Setting up permanent redirects

To set up permanent redirects for these old pages, log into your new site’s Dashboard, then click on the Plugins menu. If the Redirection plugin isn’t already activated, then activate it.

Then click on Domains, then Page Redirection.

Return to your Google search results page, then click on the first result for your previous search (http://www.mydomain.com/AboutUs.htm in our example). If the page returns a File Not Found error, then a redirect needs to be added.

Copy the URL of the page that has the error, then return to the Page Redirection screen, and paste it in the Source URL field.

Then find out the URL for where this old page should redirect to (http://www.mydomain.com/about-us/ in our example).

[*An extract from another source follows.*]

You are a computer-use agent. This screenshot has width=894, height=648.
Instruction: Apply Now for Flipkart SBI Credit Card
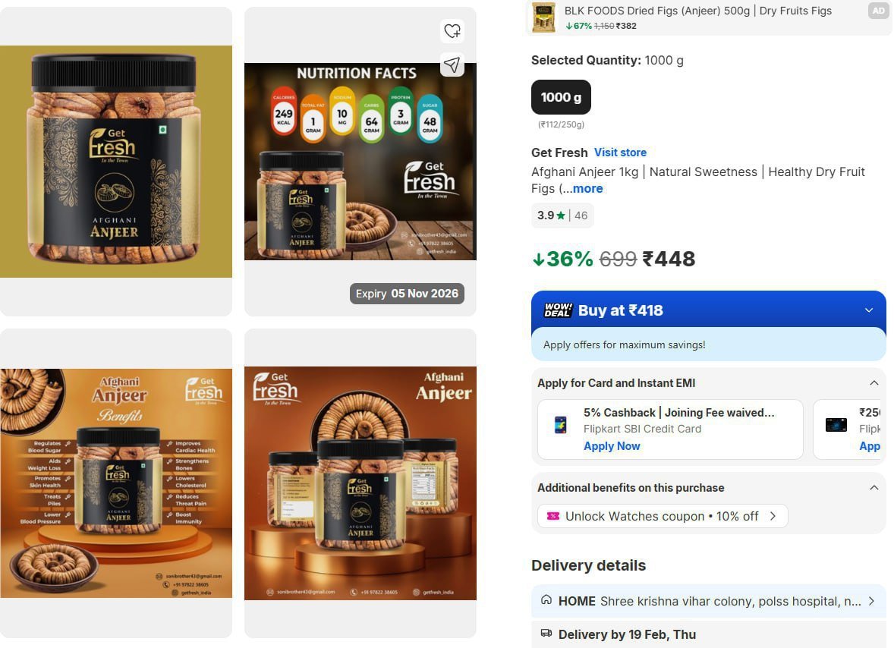click(x=612, y=446)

Make sure the type is Simple redirection and the method is 301 Permanent redirect, then click the Add Redirection button.

The redirect should then appear in the redirections list at the top of the screen.

Catch all redirects and wildcards – Advanced

In some situations you might want to add a catch all redirect that affects a group of indexed pages. You need to use a regular expression in the redirect (and these are very complex to understand) AND you need to make sure the catch all statement is the last redirect in the list of redirects.
Here is an example of a catch all expression that redirects any pages ending in .htm or .php to the home page – because it appears last, any more specific redirects will always fire before this:
Title: Generic catch-all (always needs to be at bottom)
Source URL: /(.*)+\.(htm|php)$
Target URL: /

Other examples of catch all redirects:

Source URL: ^/shop/product\.php\?productid=([0-9])*
Target URL: /
This will match all URLs in the form /shop/product.php?productid=xyz (where xyz is any number), and redirect them to the home page.

Checking your redirects

Return to your Google search results, then click on the first result again (http://www.mydomain.com/AboutUs.htm in our example). Instead of receiving a File Not Found Error, you should be automatically redirected to the new page (http://www.mydomain.com/about-us/ in our example).

For all other entries in the Google search results that return a File Not Found error, add an appropriate redirect.

Once you’re done, all the old pages indexed by Google should redirect to their new URL.

Over time, Google will discover these redirects and will replace the old (incorrect) URLs with the new URLs. It can take some time to complete, it depends on how frequently the search engines spider your site.